An error was encountered while running DADA2 in R (return code -9) even with 125GB of RAM

Hi everyone,

I am using qiime2 for analyzing the microbiome data. I am stuck at the step of using dada2 denoise-paired for quality control processing. For this step I am using the command:
qiime dada2 denoise-paired --i-demultiplexed-seqs demux-paired-end.qza --p-trunc-len-f 150 --p-trunc-len-r 150 --o-representative-sequences rep-seqs-dada2.qza --o-table table-dada2.qza --o-denoising-stats stats-dada2.qza --p-n-threads 10 --verbose

and the output error I'm getting is:

Running external command line application(s). This may print messages to stdout and/or stderr.
The command(s) being run are below. These commands cannot be manually re-run as they will depend on temporary files that no longer exist.

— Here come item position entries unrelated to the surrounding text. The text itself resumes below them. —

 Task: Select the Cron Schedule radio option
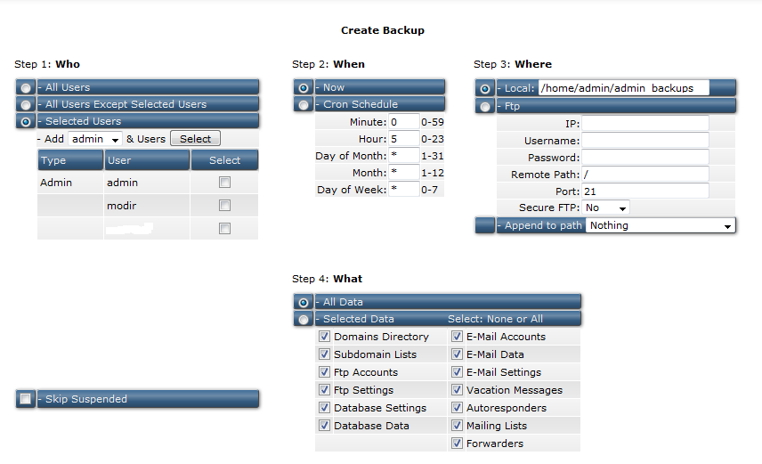tap(304, 104)
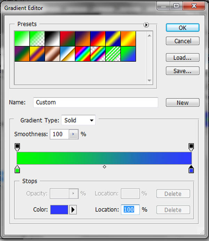209x241 pixels.
Task: Click the Load... button
Action: (x=183, y=58)
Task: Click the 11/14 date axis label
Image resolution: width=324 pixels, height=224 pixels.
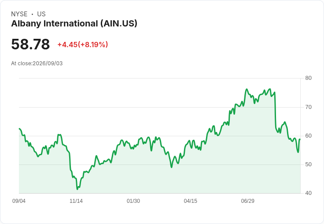Action: coord(76,201)
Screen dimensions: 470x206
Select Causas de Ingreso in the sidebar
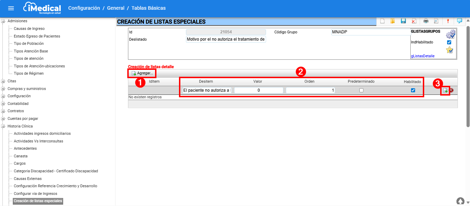pos(29,28)
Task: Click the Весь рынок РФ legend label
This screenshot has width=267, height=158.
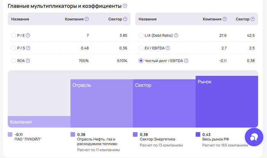Action: coord(216,139)
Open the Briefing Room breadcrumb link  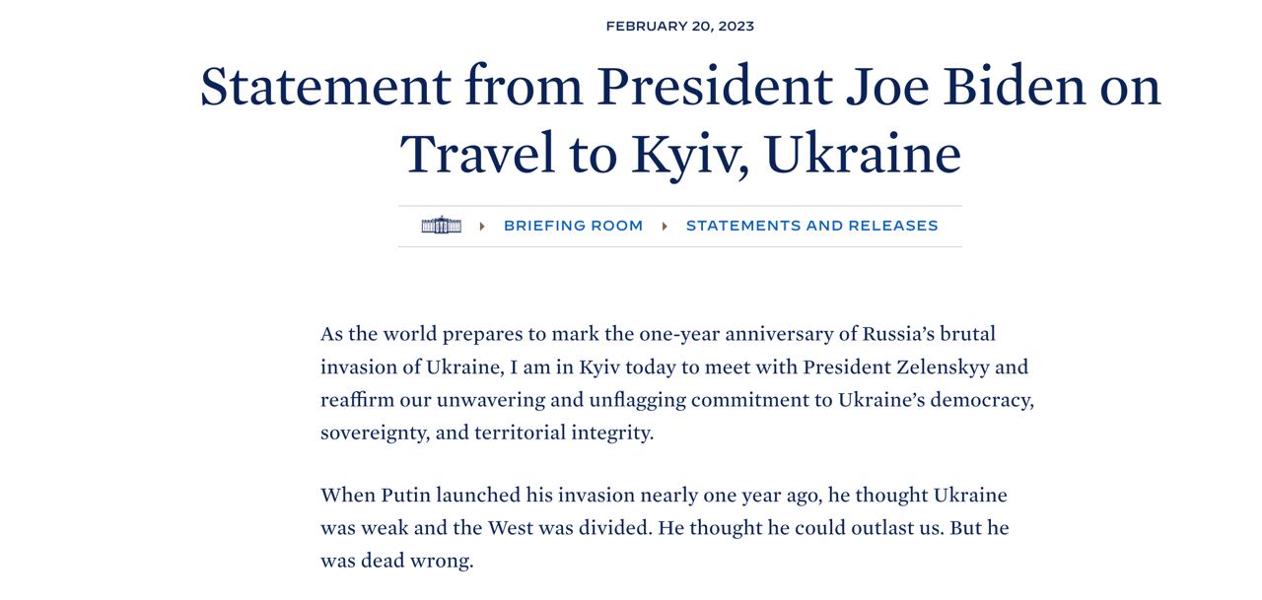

Command: run_dada.R --input_directory /tmp/tmpykr9z832/forward --input_directory_reverse /tmp/tmpykr9z832/reverse --output_path /tmp/tmpykr9z832/output.tsv.biom --output_track /tmp/tmpykr9z832/track.tsv --filtered_directory /tmp/tmpykr9z832/filt_f --filtered_directory_reverse /tmp/tmpykr9z832/filt_r --truncation_length 150 --truncation_length_reverse 150 --trim_left 0 --trim_left_reverse 0 --max_expected_errors 2.0 --max_expected_errors_reverse 2.0 --truncation_quality_score 2 --min_overlap 12 --pooling_method independent --chimera_method consensus --min_parental_fold 1.0 --allow_one_off False --num_threads 10 --learn_min_reads 1000000

R version 4.2.3 (2023-03-15)
Loading required package: Rcpp
DADA2: 1.26.0 / Rcpp: 1.0.10 / RcppParallel: 5.1.6
2) Filtering ..........
3) Learning Error Rates
4584282000 total bases in 30561880 reads from 1 samples will be used for learning the error rates.
Traceback (most recent call last):
File "/home/mohini/miniconda3/envs/qiime2-2023.5/lib/python3.8/site-packages/q2_dada2/_denoise.py", line 326, in denoise_paired
run_commands([cmd])
File "/home/mohini/miniconda3/envs/qiime2-2023.5/lib/python3.8/site-packages/q2_dada2/_denoise.py", line 36, in run_commands
subprocess.run(cmd, check=True)
File "/home/mohini/miniconda3/envs/qiime2-2023.5/lib/python3.8/subprocess.py", line 516, in run
raise CalledProcessError(retcode, process.args,
subprocess.CalledProcessError: Command '['run_dada.R', '--input_directory', '/tmp/tmpykr9z832/forward', '--input_directory_reverse', '/tmp/tmpykr9z832/reverse', '--output_path', '/tmp/tmpykr9z832/output.tsv.biom', '--output_track', '/tmp/tmpykr9z832/track.tsv', '--filtered_directory', '/tmp/tmpykr9z832/filt_f', '--filtered_directory_reverse', '/tmp/tmpykr9z832/filt_r', '--truncation_length', '150', '--truncation_length_reverse', '150', '--trim_left', '0', '--trim_left_reverse', '0', '--max_expected_errors', '2.0', '--max_expected_errors_reverse', '2.0', '--truncation_quality_score', '2', '--min_overlap', '12', '--pooling_method', 'independent', '--chimera_method', 'consensus', '--min_parental_fold', '1.0', '--allow_one_off', 'False', '--num_threads', '10', '--learn_min_reads', '1000000']' died with <Signals.SIGKILL: 9>.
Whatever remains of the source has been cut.